OXFORDSHIRE, United Kingdom — One of the trickiest components in fashion marketing is building an authentic community amongst a brand’s consumers.
The death of traditional retail, after all, was in part spurred by the savviness of digitally native upstarts in building fan bases via Instagram or through carefully curated events.
It’s precisely this element of community that the fashion industry should pay attention to when it comes to Burning Man, the annual arts event in the Nevada desert that’s garnered a massive, cult-like following.
Burning Man, according to its CEO Marian Goodell at BoF VOICES, is simply an environment for play. Per strict rules of the festival, the only things sold on the premises are coffee and ice, making it virtually impossible for companies to sponsor tents or activations.
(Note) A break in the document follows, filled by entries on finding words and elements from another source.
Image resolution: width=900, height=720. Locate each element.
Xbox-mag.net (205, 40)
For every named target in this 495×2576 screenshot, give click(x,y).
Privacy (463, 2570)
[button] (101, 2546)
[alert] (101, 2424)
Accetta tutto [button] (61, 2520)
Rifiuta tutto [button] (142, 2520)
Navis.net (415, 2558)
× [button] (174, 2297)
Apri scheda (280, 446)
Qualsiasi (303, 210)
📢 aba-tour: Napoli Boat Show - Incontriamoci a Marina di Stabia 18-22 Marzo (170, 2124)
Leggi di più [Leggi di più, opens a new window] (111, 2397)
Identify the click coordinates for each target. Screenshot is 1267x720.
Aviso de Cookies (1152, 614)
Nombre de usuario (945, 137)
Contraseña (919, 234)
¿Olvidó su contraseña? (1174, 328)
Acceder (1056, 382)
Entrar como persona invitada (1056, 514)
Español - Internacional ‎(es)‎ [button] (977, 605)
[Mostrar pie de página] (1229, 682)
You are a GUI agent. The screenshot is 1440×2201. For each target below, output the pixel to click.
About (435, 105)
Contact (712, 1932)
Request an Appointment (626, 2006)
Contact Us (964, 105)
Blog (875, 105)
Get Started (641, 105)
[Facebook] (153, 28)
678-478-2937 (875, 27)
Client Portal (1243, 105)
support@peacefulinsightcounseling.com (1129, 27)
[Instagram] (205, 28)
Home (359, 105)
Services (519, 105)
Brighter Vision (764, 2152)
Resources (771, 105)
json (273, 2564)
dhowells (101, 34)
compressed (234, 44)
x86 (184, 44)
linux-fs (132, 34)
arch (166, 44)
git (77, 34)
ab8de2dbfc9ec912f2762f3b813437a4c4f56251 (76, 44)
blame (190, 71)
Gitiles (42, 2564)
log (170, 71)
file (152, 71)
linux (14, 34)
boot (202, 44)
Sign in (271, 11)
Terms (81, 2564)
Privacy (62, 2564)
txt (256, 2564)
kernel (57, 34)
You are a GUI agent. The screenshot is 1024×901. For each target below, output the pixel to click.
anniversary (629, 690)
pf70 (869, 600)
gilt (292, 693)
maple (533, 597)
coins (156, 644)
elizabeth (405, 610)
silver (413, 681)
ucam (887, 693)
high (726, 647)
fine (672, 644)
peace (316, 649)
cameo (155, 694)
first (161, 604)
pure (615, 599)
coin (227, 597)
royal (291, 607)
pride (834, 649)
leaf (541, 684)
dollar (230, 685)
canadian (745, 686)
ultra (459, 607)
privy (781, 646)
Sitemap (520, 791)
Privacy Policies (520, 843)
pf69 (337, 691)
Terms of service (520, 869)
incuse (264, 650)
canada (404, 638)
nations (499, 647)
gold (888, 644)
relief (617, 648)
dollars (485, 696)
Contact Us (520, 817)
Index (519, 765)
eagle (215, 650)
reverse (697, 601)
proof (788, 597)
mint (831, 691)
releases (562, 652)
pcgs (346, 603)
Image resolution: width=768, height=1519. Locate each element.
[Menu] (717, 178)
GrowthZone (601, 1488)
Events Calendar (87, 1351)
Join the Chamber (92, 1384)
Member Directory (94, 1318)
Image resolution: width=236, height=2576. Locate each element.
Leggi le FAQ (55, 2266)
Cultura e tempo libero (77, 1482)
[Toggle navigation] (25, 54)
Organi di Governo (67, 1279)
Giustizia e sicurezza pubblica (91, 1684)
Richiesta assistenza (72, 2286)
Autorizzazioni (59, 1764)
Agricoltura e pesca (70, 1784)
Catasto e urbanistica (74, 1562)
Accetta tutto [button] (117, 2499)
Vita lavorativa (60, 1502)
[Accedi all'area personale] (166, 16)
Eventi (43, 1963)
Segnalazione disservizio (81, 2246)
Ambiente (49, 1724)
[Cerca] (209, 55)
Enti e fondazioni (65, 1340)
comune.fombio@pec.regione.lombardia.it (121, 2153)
The idea is that without transactions at Burning Man, its nearly 80,000 participants can be more engaged in interactions with one another.
“When you’re set outside your comfort zone to play, to talk to other people, to build with other people, it actually brings you a little bit closer to yourself and how you want to engage with others,” said Goodell.
While fashion brands may never get the chance to promote themselves at Burning Man, they can take a cue from this ethos: consumers don’t want to be pushed products, they want genuine human engagement, whether that’s through training retail associates to be friendly and honest or building store experiences that prioritise fun over sales potential.
“At Burning Man, it’s not that we don’t believe in money but what we don’t believe in is the idea that transactions create relationships,” Goodell said. “It’s the immediate experience that creates relationships.”